Cerca de dois minutos depois, pelas 9h46, o CS-DIP realizou a recolha da primeira manga publicitária. Segundo o GPIAAF, após a recolha, a aeronave efetuou um movimento característico de nariz em cima, conseguindo engatar a manga no gancho de reboque.

Contudo, imediatamente depois, e enquanto voava a muito baixa velocidade e altitude, a aeronave iniciou uma queda da asa direita, seguida de uma mudança abrupta para a esquerda e de uma atitude pronunciada de nariz em baixo.

A aeronave perdeu rapidamente altitude e acabou por colidir com o solo. As evidências recolhidas indicam que o piloto libertou a manga antes do impacto.

O impacto provocou a destruição da aeronave e o piloto sofreu ferimentos fatais.

Piloto estava devidamente certificado

Entre as primeiras constatações da investigação, o GPIAAF confirma que o piloto estava devidamente licenciado, habilitado e certificado medicamente para realizar o voo.

As autoridades de investigação referem também que todos os principais componentes da aeronave foram encontrados nas proximidades do local do acidente.

Um dos aspetos identificados durante a investigação preliminar está relacionado com os equipamentos e materiais utilizados na operação de reboque da manga.
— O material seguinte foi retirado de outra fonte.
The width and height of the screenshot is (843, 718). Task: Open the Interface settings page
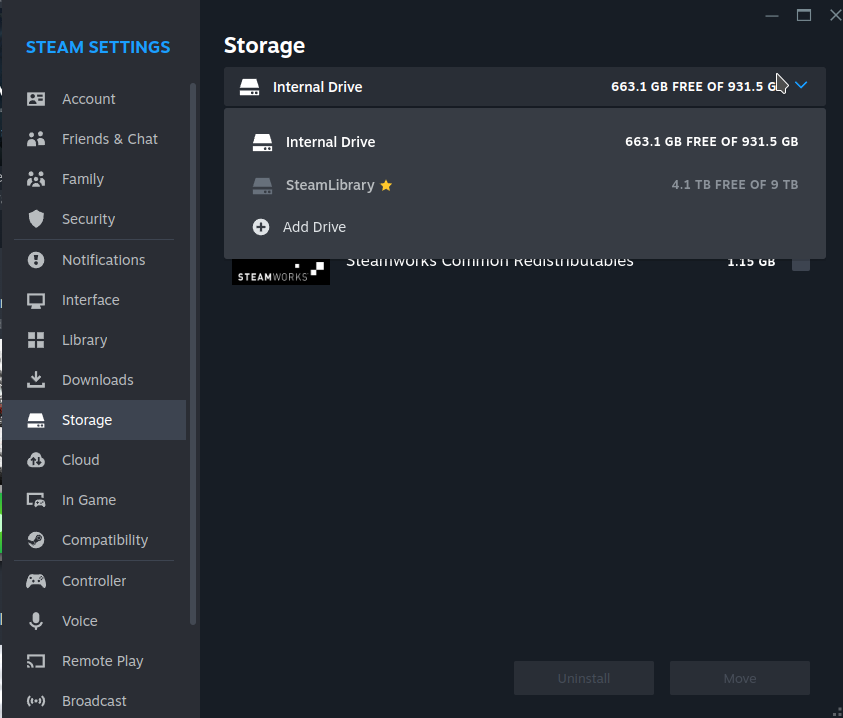coord(90,300)
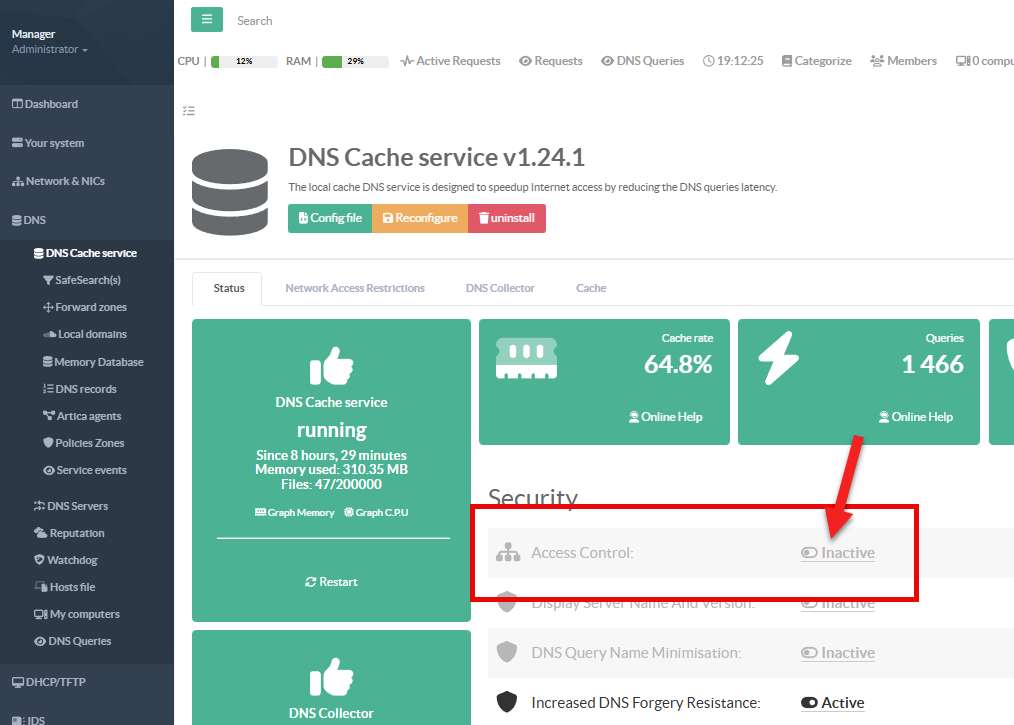This screenshot has width=1014, height=725.
Task: Collapse the DNS sidebar section
Action: pos(35,220)
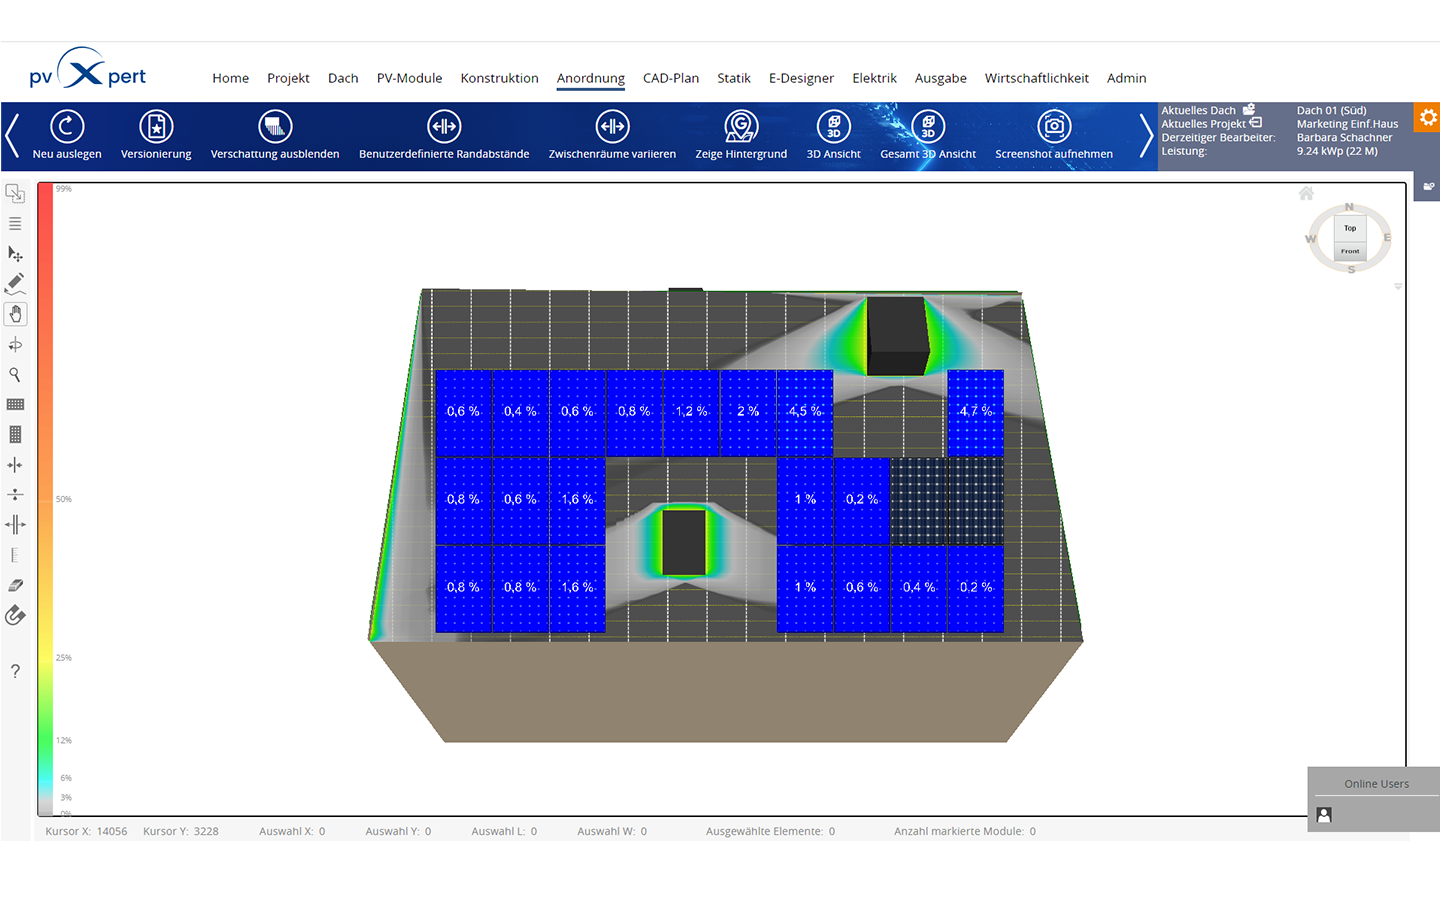Expand the view cube dropdown arrow
The height and width of the screenshot is (900, 1440).
coord(1398,287)
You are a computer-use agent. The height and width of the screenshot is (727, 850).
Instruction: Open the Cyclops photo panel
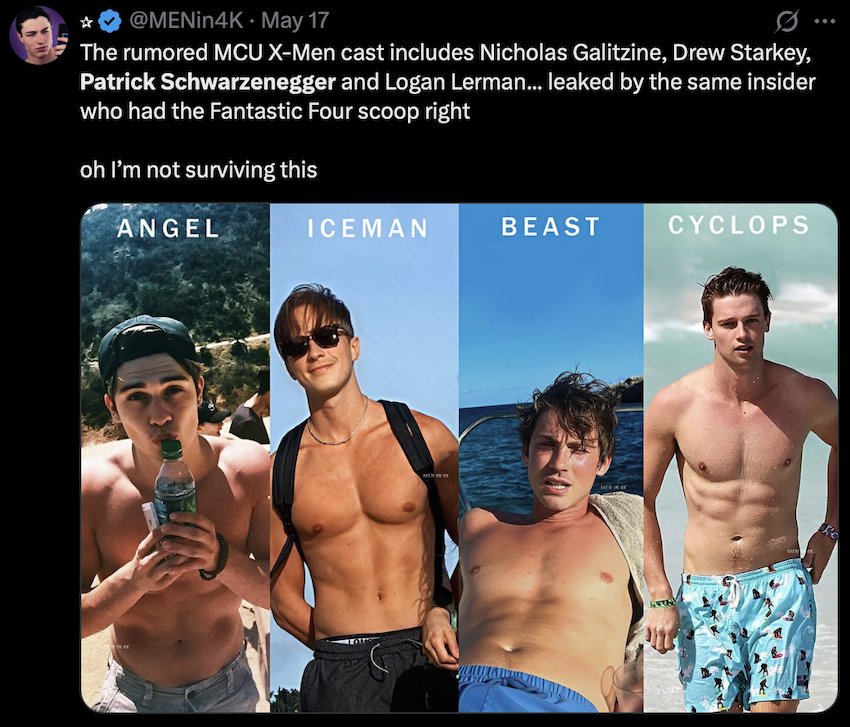pyautogui.click(x=740, y=458)
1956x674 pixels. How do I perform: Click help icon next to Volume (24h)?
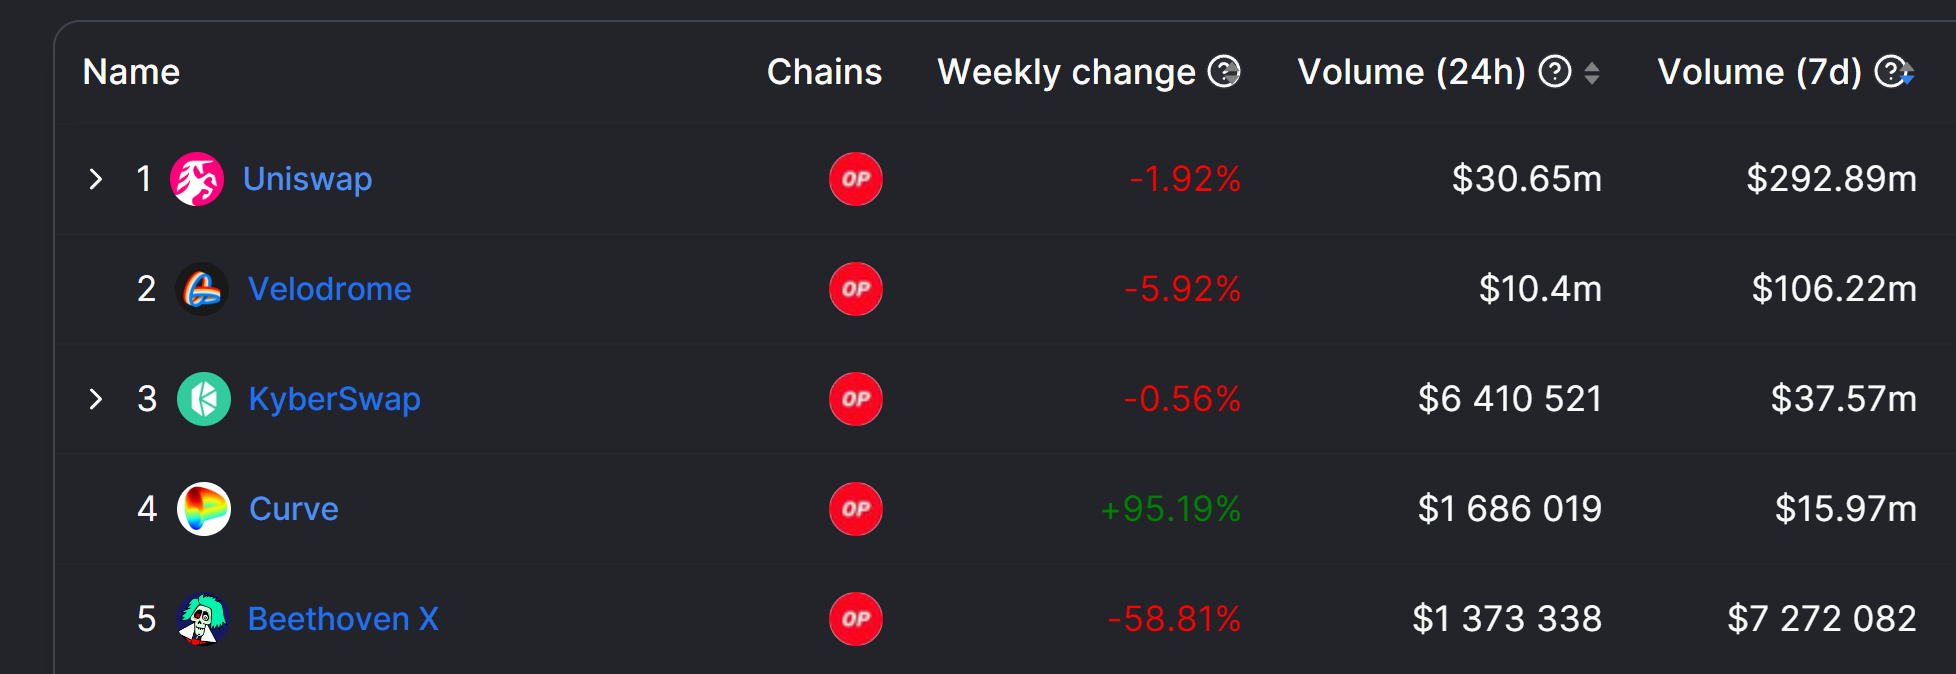click(x=1555, y=72)
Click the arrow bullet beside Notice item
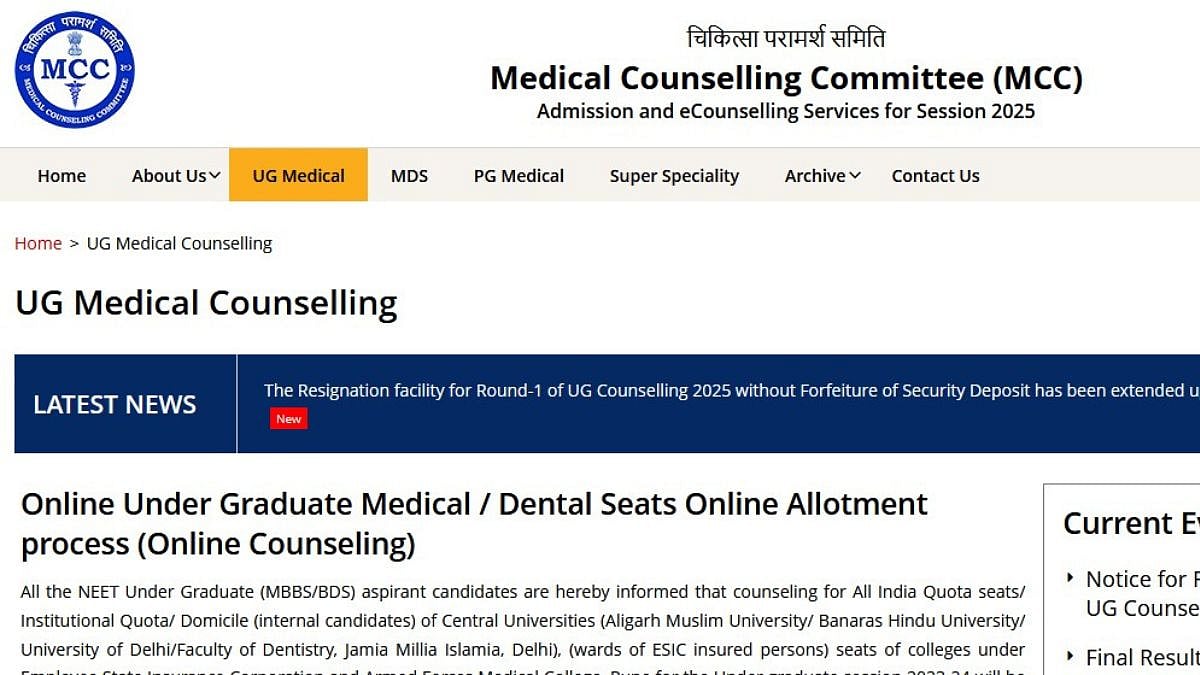Viewport: 1200px width, 675px height. coord(1070,578)
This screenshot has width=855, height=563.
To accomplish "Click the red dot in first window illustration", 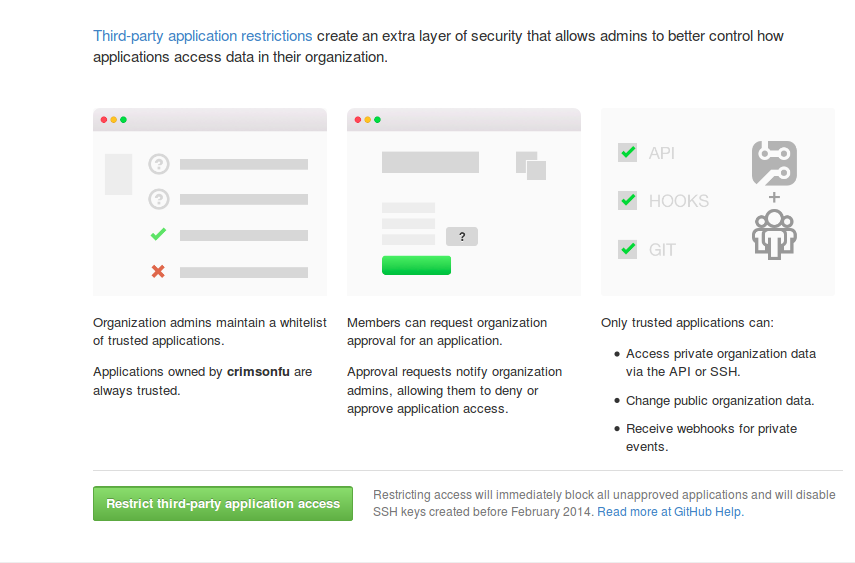I will point(104,120).
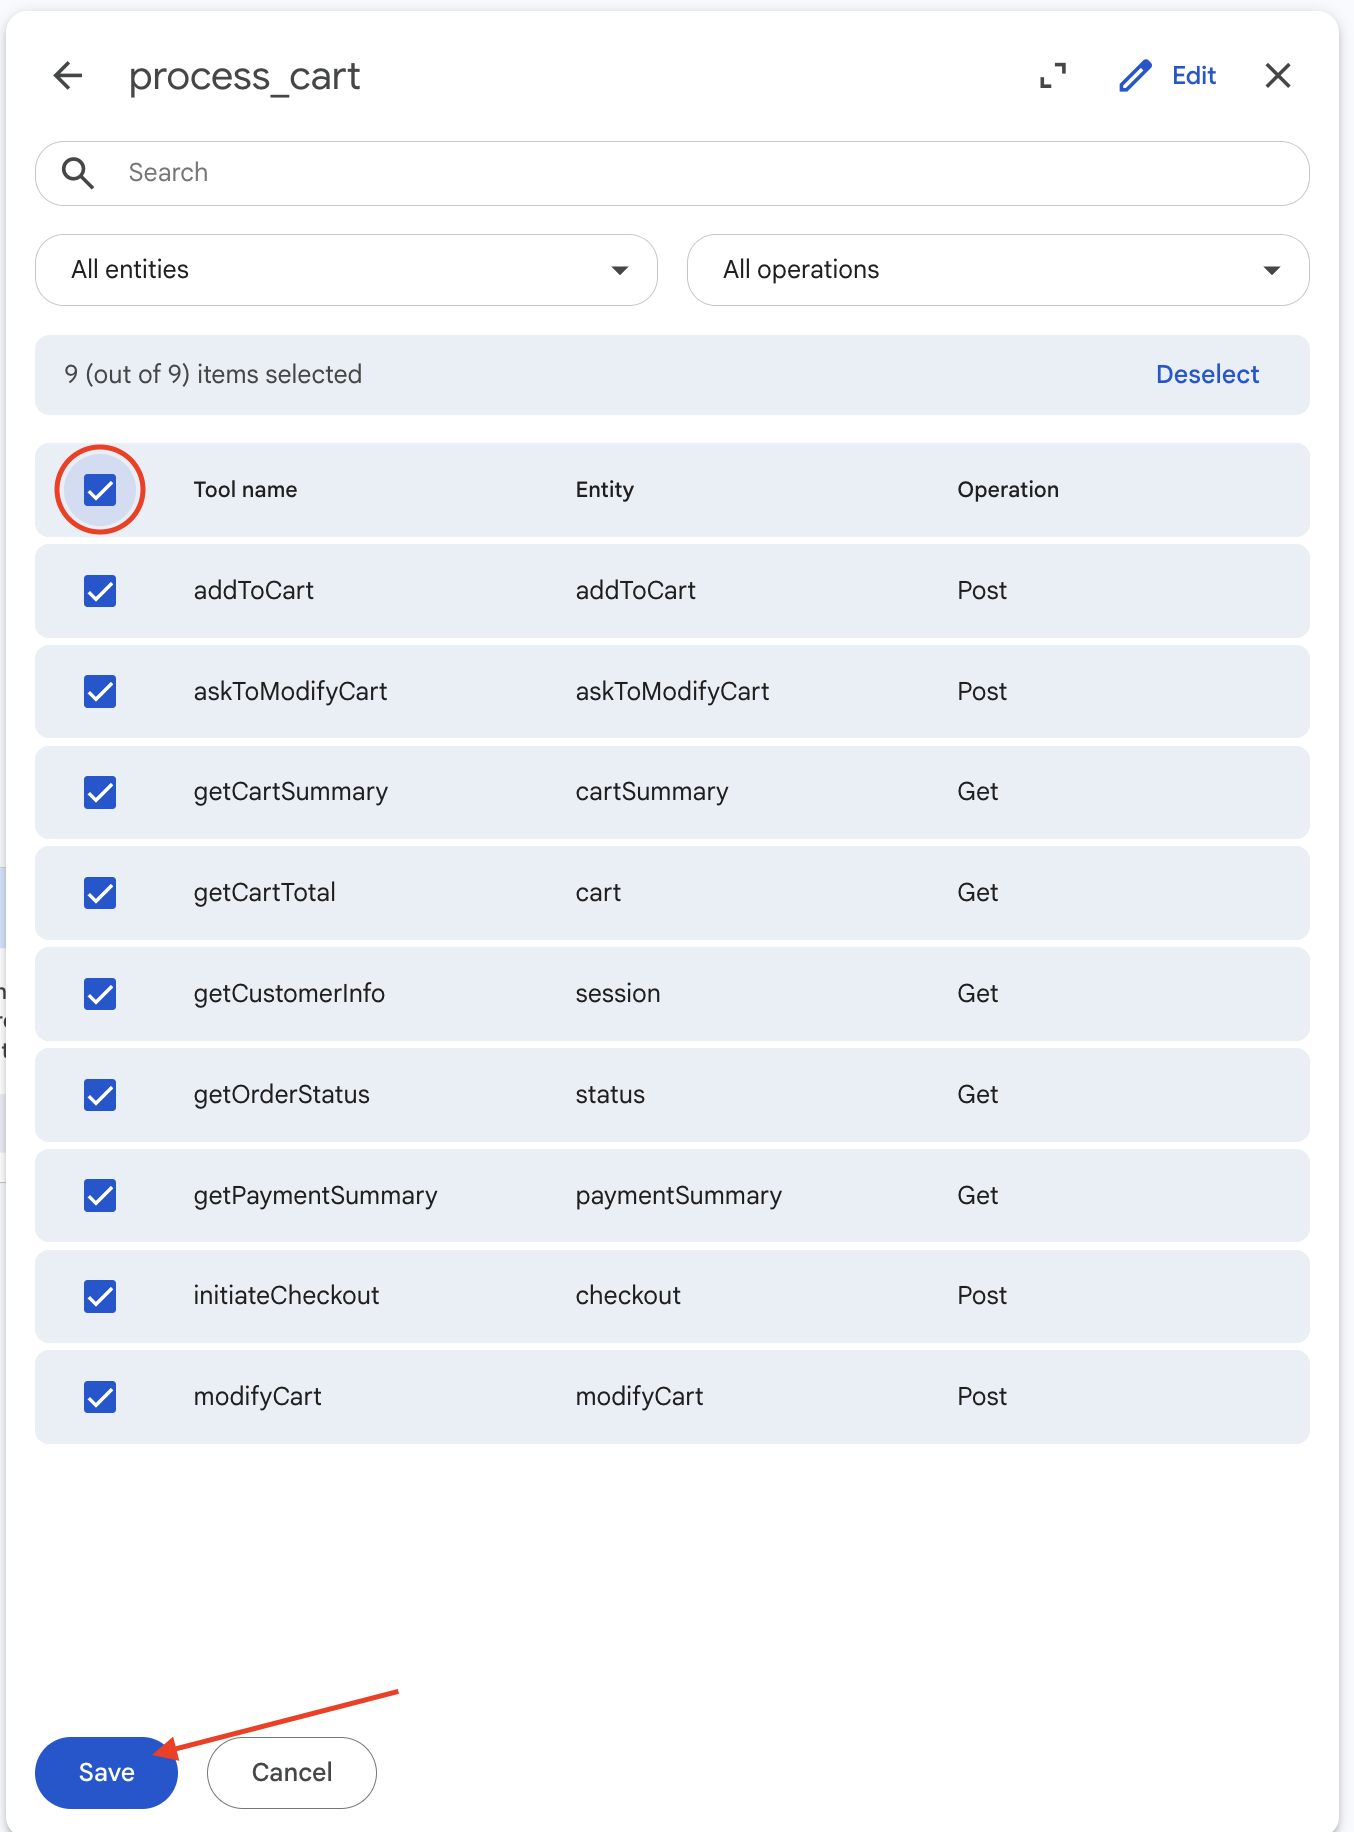1354x1832 pixels.
Task: Uncheck the initiateCheckout checkbox
Action: coord(100,1296)
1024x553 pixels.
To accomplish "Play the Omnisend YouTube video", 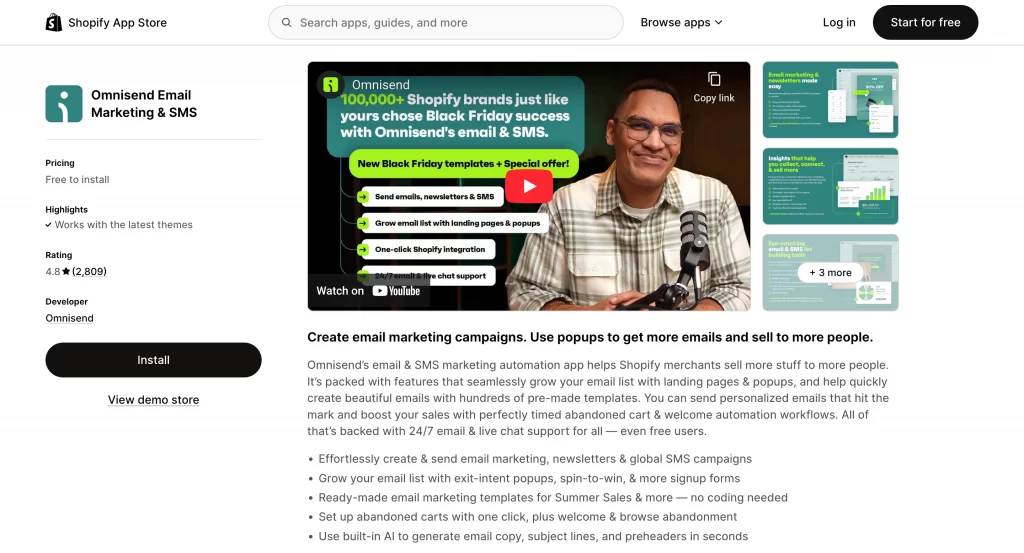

Segundo o GPIAAF, existem evidências de que estes não estavam de acordo com as especificações dos fabricantes.

No entanto, o organismo salienta que, nesta fase da investigação, não é possível afirmar que essa situação tenha tido relação com o acidente.

As condições meteorológicas existentes na zona eram consideradas favoráveis à realização do voo, com céu limpo, vento de 280 graus com cerca de 6 nós e uma temperatura do ar de aproximadamente 29 ºC.

Investigação vai analisar aeronave, operação e formação do piloto

O GPIAAF foi notificado do acidente pelas autoridades da Proteção Civil às 10h11, tendo deslocado uma equipa de investigação de aviação civil para o local.

A investigação de segurança encontra-se em curso e irá analisar, entre outros aspetos, a condição de aeronavegabilidade da aeronave, incluindo os seus componentes críticos, em particular o motor.

Será também analisado o enquadramento regulamentar e os procedimentos operacionais associados às operações de reboque de mangas publicitárias realizadas pelo operador, incluindo os equipamentos e materiais utilizados.

A formação e experiência do piloto neste tipo de operação, bem como o acompanhamento e suporte prestado pelo operador no Aeródromo de Portimão, fazem igualmente parte das áreas que serão investigadas.

O GPIAAF irá ainda avaliar a supervisão exercida pelas autoridades de certificação sobre o operador e as organizações de manutenção contratadas, incluindo as respetivas práticas e cultura de segurança.

Por último, a investigação irá analisar a dinâmica do impacto e os fatores relacionados com as condições de sobrevivência no acidente.

O GPIAAF salienta que a investigação de segurança tem como objetivo identificar os fatores causais e contributivos do acidente, com vista à eventual emissão de recomendações destinadas a prevenir acidentes semelhantes e melhorar a segurança da aviação civil.

O organismo esclarece ainda que esta investigação é independente e distinta de eventuais processos judiciais ou administrativos destinados a determinar culpas ou responsabilidades.

Após a conclusão da investigação e do procedimento de audiência prévia das partes relevantes, será publicado o relatório final. Caso este não esteja concluído no prazo de 12 meses após o acidente, será publicado um relatório intercalar, pelo menos em cada aniversário do evento, com a atualização do estado da investigação e eventuais problemas de segurança identificados.